At this point Nick said, “Black people. Watching hockey.”
“I say it’s not happening,” I said. Nick nodded his head. John did too.
“You need to check with Bernard on this, Michael,” said John. “Get a ruling.”
I called Bernard this morning and told him about the commercial. He laughed.
“Hockey?” he said. “Hockey? Nooooooooo…”
“That’s what we thought, too, Bernard.”
“Well, we have had a couple, you know,” he added.
“Grant Fuhr, yes, but that’s it that I know of.”
“I tried ice skating once,” said Bernard after a pause. “It didn’t go well. My body went one way, my glasses another…” and while he’s speaking I’m picturing Bernard, a very sharp GQ-style dresser, doing the splits in fine twill pants, his arms waving wildly from inside his cashmere black turtleneck, with brightly polished skates covered in snow, bending his ankles at impossible angles while his rakishly-angled driving cap sails across the ice like so many octopi at a Red Wings game.
I’m reminded of a slow Saturday back when I was in college. It was my first year at UC Davis and I was at a friend’s house killing the day in front of the tube. A commercial came on showing a bunch of redneck white guys jammed into midget go-karts, steering wheels up between their knees, racing around a bumpy dirt track. Margo, a black woman, looked at me and then back at the TV, her face expressing utter incomprehension.

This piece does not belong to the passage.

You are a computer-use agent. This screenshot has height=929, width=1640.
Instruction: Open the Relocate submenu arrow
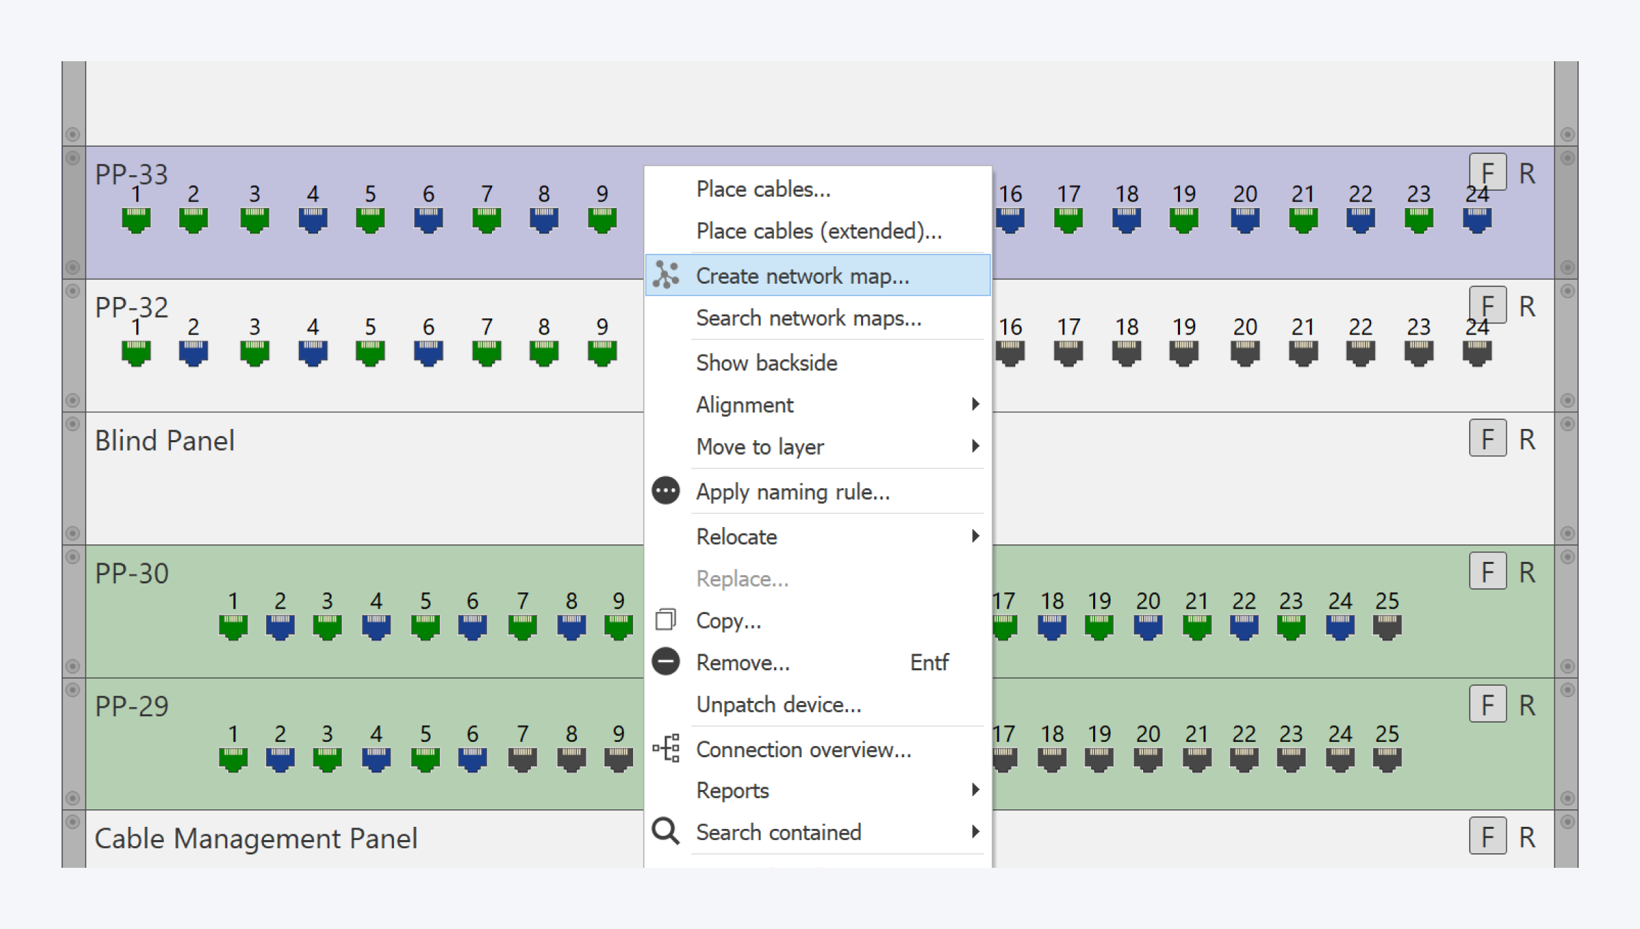tap(975, 536)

“I just don’t get you folks,” she said as she watched the ridiculous-looking midget go-karts zoom around the track. “White people will race anything.”
Last week I saw my doctor about the fainting episode on the plane.
“It looks like a vasovagal episode,” she said. “Nothing to worry about.”
“But,” said Debra with reasonable concern, “what do I do next time it happens?”
“Make sure he doesn’t bump his head,” said the doc. Then she looked at me. “When was your last physical?”
“May 2006.”
“You need to come in soon. Over 40?”
“Yes.” Following the advice of my over-40 guy friends, I looked at the doctor’s fingers. They were slender and well-manicured.
***** ***** *****
I was listening to Brown Sugar on the way to work this morning and laughed at a funny memory that came back to me.
Back a hundred years ago when I was young, I took guitar lessons. My teacher, John Morris, played in a cover band doing what was then called rock n roll and is now called classic rock. He told me about one night when they were playing Brown Sugar and, “when we got to the part at the end where they go I say yeah, yeah, yeah WOO! there was this girl in front who would lift her skirt up and scream WOO! with us. I think we played that part over and over for fifteen minutes.”
Anyway, not much of substance but a funny memory.